He emphasized that in this case, while it's negative at $40 a
barrel, the overall level of government take and state
government take is still very high, because of the regressive
nature of things like royalty, which is still coming in
significantly from the project. In this instance it is greater
than that negative payment and probably consumes almost the
entirety of the cash flow from that project.
4:24:57 PM
SENATOR STEDMAN said at $40 a barrel, government take is 112
percent, and asked if he could infer that under the current
system.
MR. MAYER replied that the divisible income from the project
isn't enough to cover all the taxes that are paid on it in that
case. The best way to visualize this is to use the example from
his last testimony in looking at the impact of a flat royalty
over different cost structures, some with marginal economics,
because they had very high costs relative to the oil price. The
impact of the royalty may be to take up all the divisible income
or in some cases more. That is possible for any project that
faces a flat royalty; it is a question of what oil price that
occurs at and what the cost structure is.

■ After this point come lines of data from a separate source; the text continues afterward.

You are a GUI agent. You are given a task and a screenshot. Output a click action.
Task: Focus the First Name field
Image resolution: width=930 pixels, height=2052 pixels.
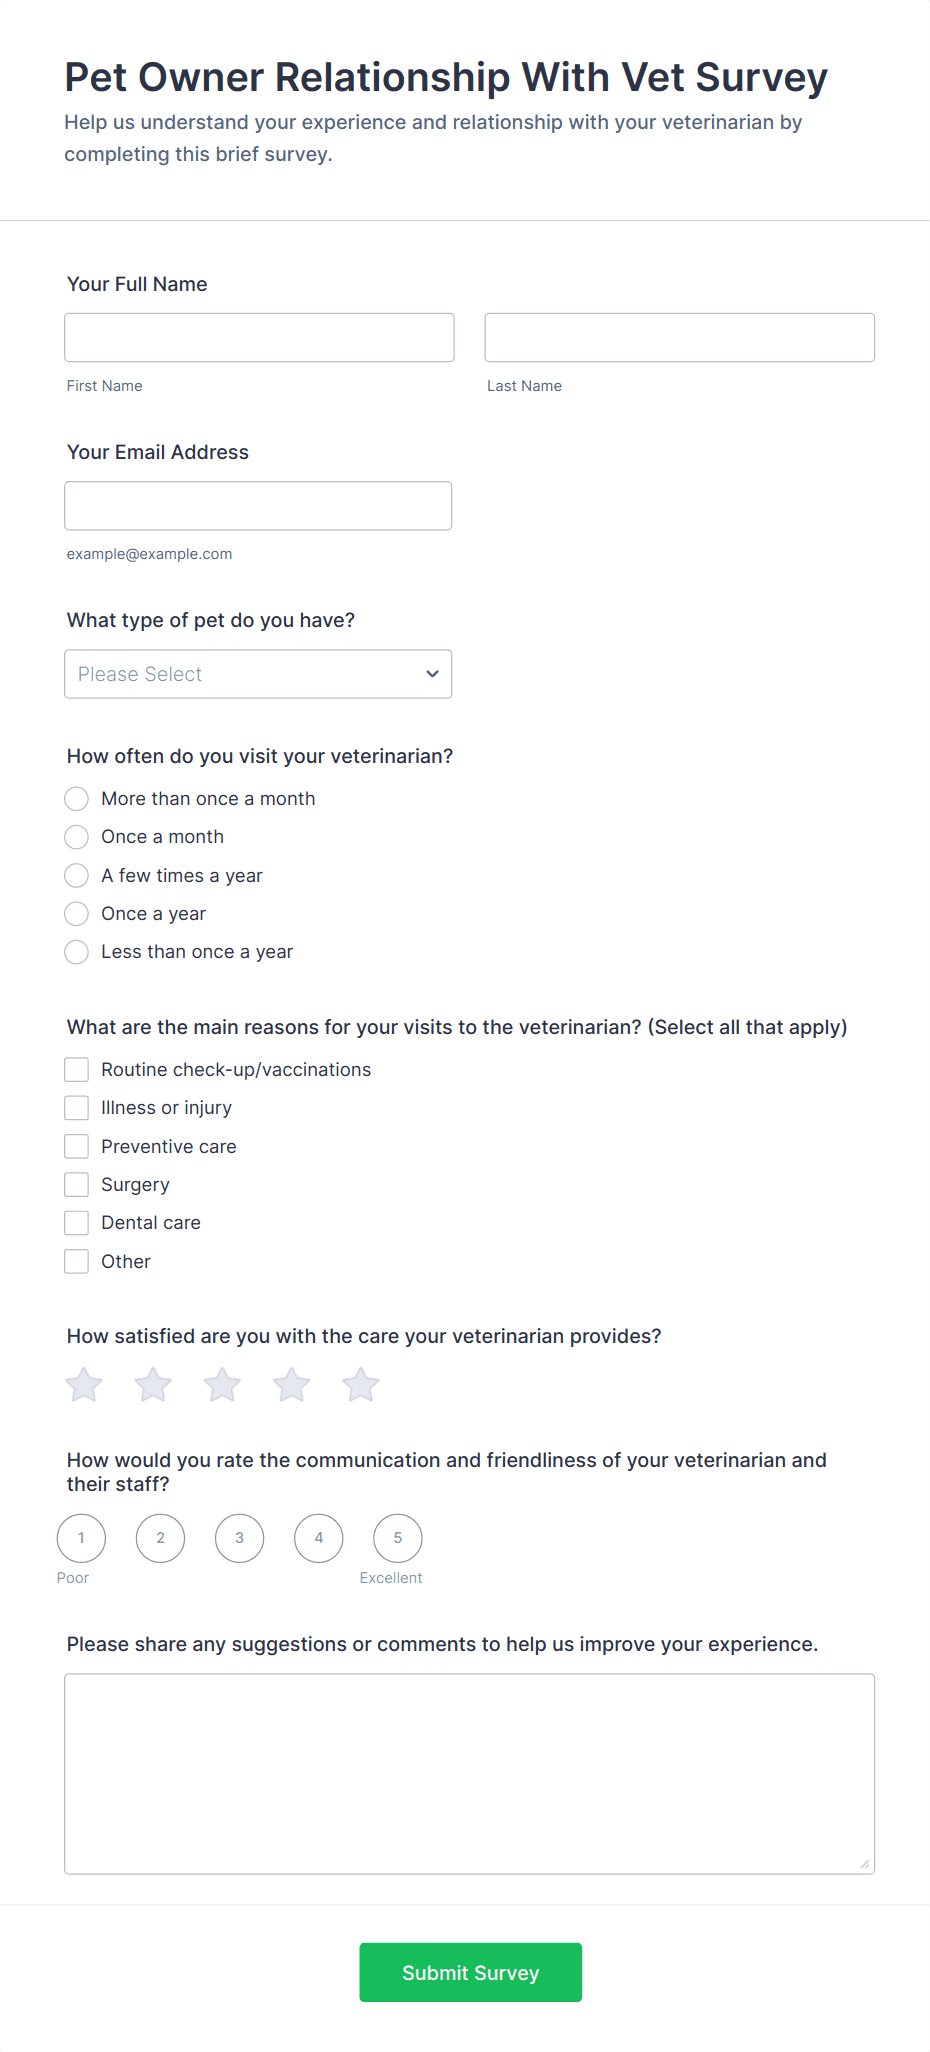point(259,338)
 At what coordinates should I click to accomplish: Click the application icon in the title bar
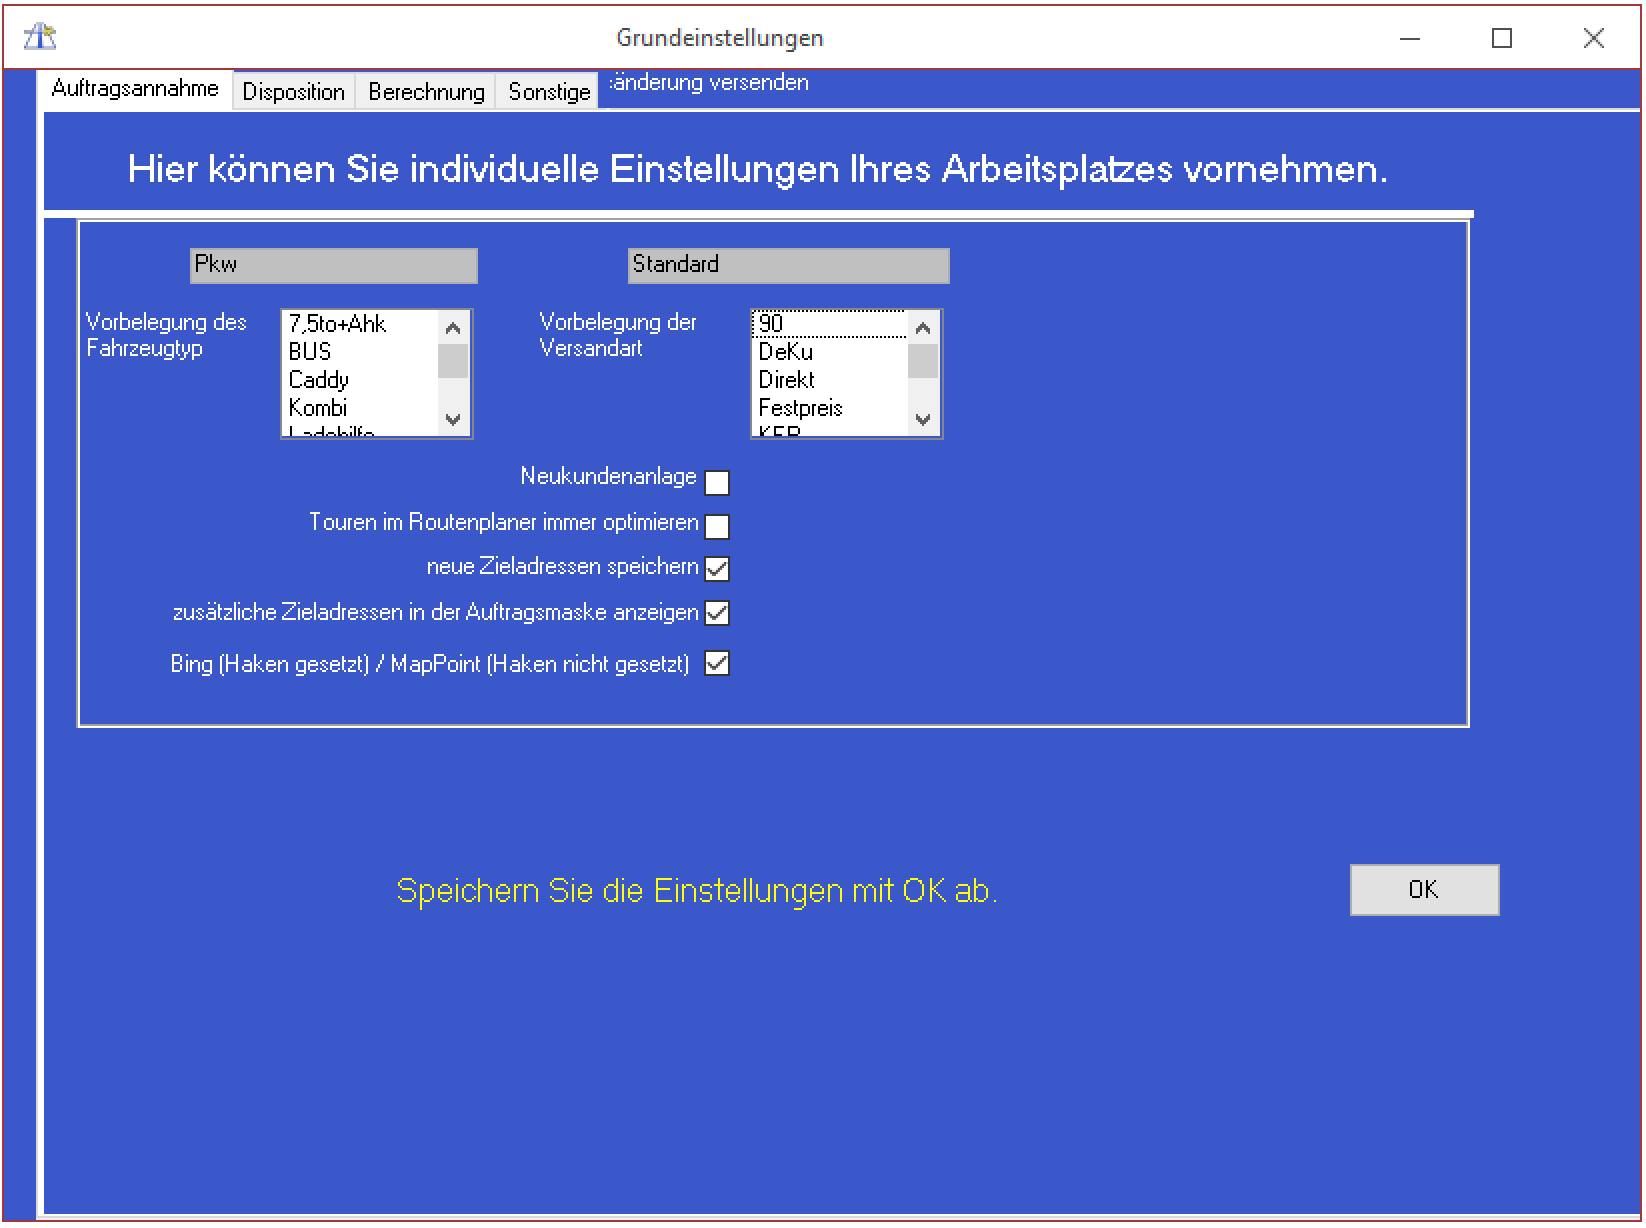(40, 38)
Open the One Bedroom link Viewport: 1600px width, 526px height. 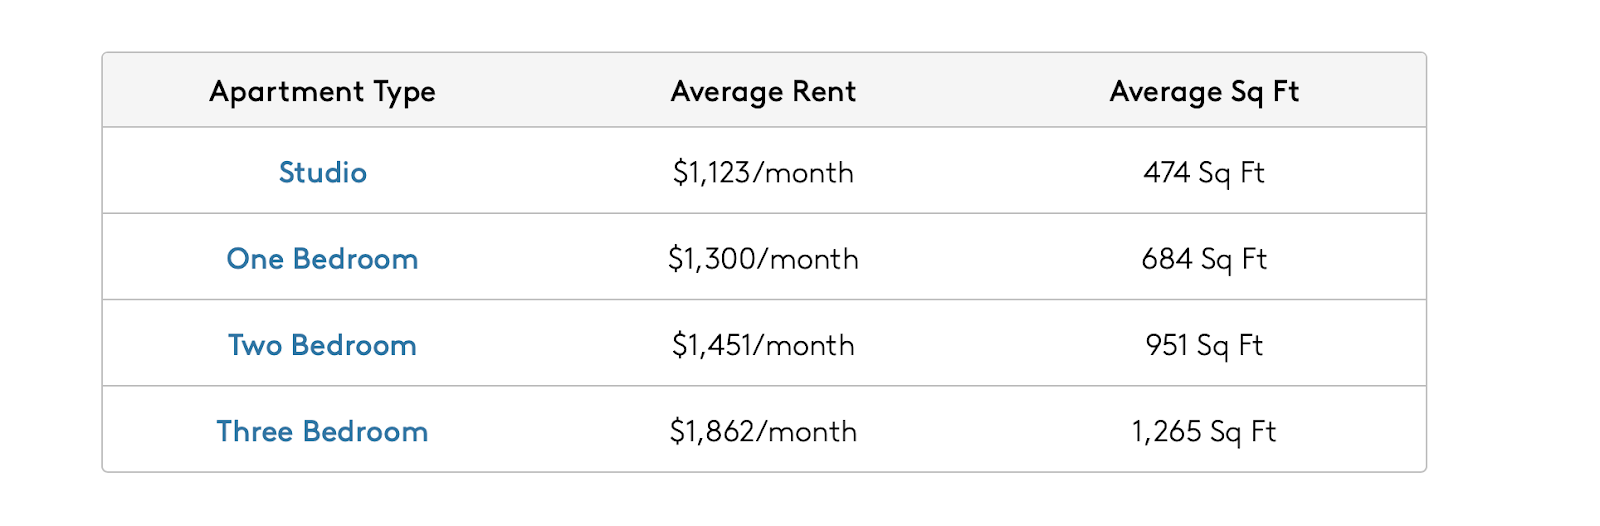[x=322, y=258]
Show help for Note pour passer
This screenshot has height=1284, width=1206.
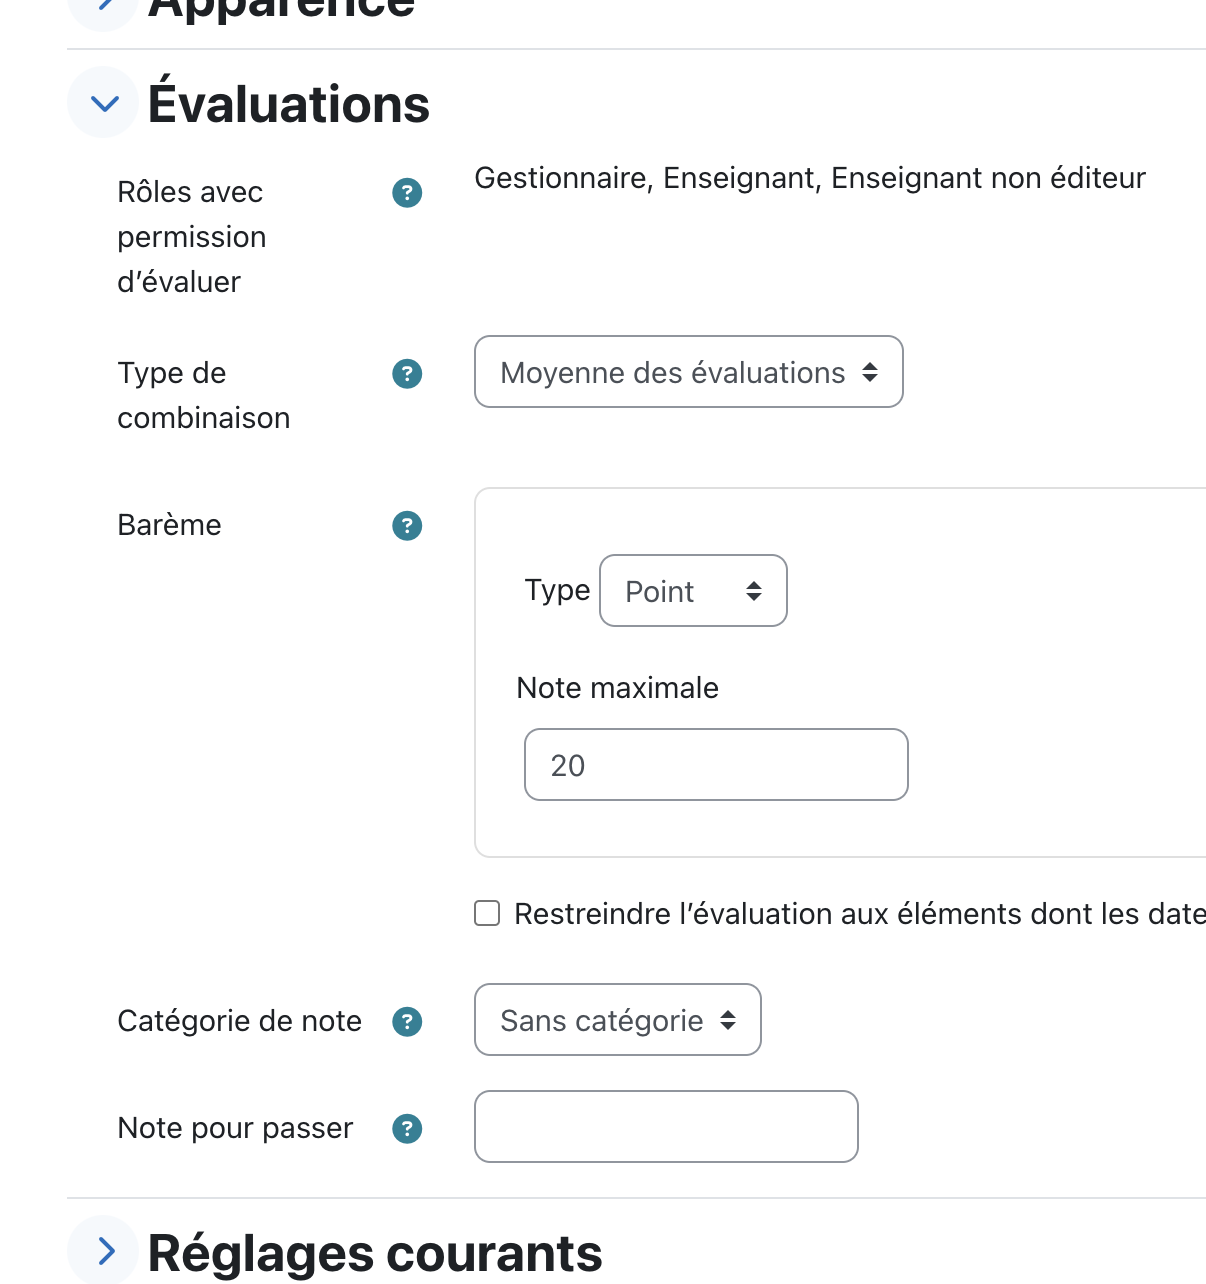click(407, 1128)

SENATOR STEDMAN asked if that is because royalty gets first call
on the income stream.
MR. MAYER answered exactly. It's because royalty is measured on
a gross basis before costs and other things are considered.
He continued that Amendment B.8 at the $110 level (slide 24) is
largely the same as the current system. There is a slight
reduction in the modeled revenue at the $110 level under
Amendment B.18, but it is less than under CSSB 192. The reason
for that is because the reduced .35 percent progressivity
coefficient in this case applies only at prices above the $67.50
mark not to the entire price deck.
4:27:25 PM
He said Amendment B.4 (slide 26) forecasts revenues of $3.27
billion at the $110 mark and a similar rate under Amendment B.5
(page 27), the difference being that the greater differences
occur at points higher in the price deck.
4:28:03 PM
MR. MAYER went next to graphs of average marginal take occurring
to these systems (slide 28); the one on bottom right looks just
at the production tax component of the ACES regime; the axis on
the bottom looks at that against production tax value - to see
what that means, both in terms of the system as a whole and in
terms of the oil price - instead of the technical question of
production tax value. The graph in the upper left looks not just
at ACES and the particular tax rate that is paid, but on the
left axis has a total level of government take, either a
marginal rate or an average rate and what that looks like over
the course of the price deck. For instance, under ACES they see
relatively high marginal rates going up to high $80s and low
$90s under ACES, picking up at the $92.50 production tax value,
which is where the coefficient goes from being .4 percent to .1
percent. In the context of the system as a whole, that means at
oil prices of $110 to $130 range they see very high marginal
rates and the peak that one sees at that point in the price deck
in the overall system is the same peak as the one from
production tax value in the bottom right graph.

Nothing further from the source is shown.